C’est avec son frère aîné, au collège, qu’il prend une licence pour jouer dans une nouvelle équipe de rugby, au dépit de sa mère, qui aurait préféré le foot, moins brutal à ses yeux. A quinze ans, il rejoint les minimes de l’Amical Club de Soissons. Sa taille le fait nommer « pilier ». « Cela a évolué depuis. Il faut maintenant savoir tout faire. »

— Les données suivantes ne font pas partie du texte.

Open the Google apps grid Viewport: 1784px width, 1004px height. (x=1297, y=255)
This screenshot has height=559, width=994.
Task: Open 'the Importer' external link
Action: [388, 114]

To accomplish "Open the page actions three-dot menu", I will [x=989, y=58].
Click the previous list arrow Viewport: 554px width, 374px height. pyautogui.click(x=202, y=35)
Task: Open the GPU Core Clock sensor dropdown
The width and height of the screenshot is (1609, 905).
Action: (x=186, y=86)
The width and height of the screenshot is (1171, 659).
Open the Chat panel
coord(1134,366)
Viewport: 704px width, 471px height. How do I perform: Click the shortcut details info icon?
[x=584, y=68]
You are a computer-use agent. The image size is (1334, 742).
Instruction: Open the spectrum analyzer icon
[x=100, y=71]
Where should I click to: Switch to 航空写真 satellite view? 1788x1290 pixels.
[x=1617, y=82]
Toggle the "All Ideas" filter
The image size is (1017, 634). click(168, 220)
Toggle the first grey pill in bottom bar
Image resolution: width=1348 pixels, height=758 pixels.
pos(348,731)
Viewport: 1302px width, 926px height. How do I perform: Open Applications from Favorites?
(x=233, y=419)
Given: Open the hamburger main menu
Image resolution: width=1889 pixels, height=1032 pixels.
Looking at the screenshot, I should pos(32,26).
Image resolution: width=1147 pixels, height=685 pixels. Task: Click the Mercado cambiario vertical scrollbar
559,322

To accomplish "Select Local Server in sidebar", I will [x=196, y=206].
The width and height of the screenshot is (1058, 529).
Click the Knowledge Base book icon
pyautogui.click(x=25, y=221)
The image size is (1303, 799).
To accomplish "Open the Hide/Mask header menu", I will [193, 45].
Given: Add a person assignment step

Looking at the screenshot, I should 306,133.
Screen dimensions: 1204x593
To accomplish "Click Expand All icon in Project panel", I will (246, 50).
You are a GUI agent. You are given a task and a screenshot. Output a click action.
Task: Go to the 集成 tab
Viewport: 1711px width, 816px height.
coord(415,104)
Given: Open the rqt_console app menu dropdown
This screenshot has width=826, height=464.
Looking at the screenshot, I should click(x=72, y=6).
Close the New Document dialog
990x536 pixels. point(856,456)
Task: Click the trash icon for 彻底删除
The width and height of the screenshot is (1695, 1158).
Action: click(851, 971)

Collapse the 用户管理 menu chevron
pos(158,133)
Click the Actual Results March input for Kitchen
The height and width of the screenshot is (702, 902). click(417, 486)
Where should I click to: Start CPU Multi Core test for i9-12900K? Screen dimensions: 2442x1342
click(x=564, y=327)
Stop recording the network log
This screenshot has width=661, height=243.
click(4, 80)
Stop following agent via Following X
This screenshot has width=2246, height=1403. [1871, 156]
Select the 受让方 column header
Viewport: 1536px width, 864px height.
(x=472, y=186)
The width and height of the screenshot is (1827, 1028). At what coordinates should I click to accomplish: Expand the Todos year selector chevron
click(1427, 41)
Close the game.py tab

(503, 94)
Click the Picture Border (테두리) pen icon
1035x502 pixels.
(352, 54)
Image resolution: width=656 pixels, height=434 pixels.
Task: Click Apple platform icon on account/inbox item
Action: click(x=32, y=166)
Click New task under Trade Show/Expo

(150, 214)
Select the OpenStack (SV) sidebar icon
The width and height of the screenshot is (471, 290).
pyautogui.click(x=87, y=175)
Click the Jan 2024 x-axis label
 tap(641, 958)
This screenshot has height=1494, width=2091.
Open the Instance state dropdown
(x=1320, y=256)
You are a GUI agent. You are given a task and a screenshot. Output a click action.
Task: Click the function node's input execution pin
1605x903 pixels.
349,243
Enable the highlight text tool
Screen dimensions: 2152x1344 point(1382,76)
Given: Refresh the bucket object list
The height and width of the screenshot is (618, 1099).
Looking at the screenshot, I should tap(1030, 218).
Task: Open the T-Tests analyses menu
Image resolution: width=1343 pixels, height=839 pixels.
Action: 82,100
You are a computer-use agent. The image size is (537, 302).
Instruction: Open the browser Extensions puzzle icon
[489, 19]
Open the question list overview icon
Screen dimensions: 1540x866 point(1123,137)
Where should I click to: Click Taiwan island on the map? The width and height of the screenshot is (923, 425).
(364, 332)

Capitaine depuis cinq ans, il pense le rester encore une saison. « J’ai toujours envie de jouer. Mais physiquement, je le sens. Avant, après un match, j’étais remis le lendemain. Maintenant, j’ai mal partout pendant des jours. Et j’ai une famille. » Mais il ne veut pas tourner le dos aux jeunes qui montent.
« C’est une célébrité » explique sa femme Emilie. « On crie « Nounours ! Nounours ! », et les jeunes le regardent tout le temps. » Le demi-sourire revient. Aucune question sur le sport ne le déroute. Ses réponses sont simples mais réfléchies. Il décrit le rugby, sport de contact où les confrontations les plus fortes ne se poursuivent jamais dans les vestiaires, par rapport au foot, où les contacts sont des fautes, et la méchanceté, la contestation de l’arbitre sont fréquentes.
L’expression « école de la vie » est souvent appliquée au rugby. « Il apprend le respect, de soi et des autres, respect de l’arbitre, la cohésion d’équipe – et à perdre. » Cette morale qu’enseigne le rugby n’est pas accessoire : elle est nécessaire pour gagner. Utiliser sa force, sa vitesse, son acuité à bon escient, dans le respect de l’autre, le rugby l’apprend comme tactique de jeu, et toute la vie en est centrée et approfondie.
Qu’aime-t-il dans le rugby ? « C’est un défouloir. Cela me laisse plutôt calme et posé. » La lutte franche sur le terrain, la gentillesse dans la vie de tous les jours. La formule est subtile, ayant trait sûrement autant à sa personnalité, son caractère, son histoire familiale qu’au rugby.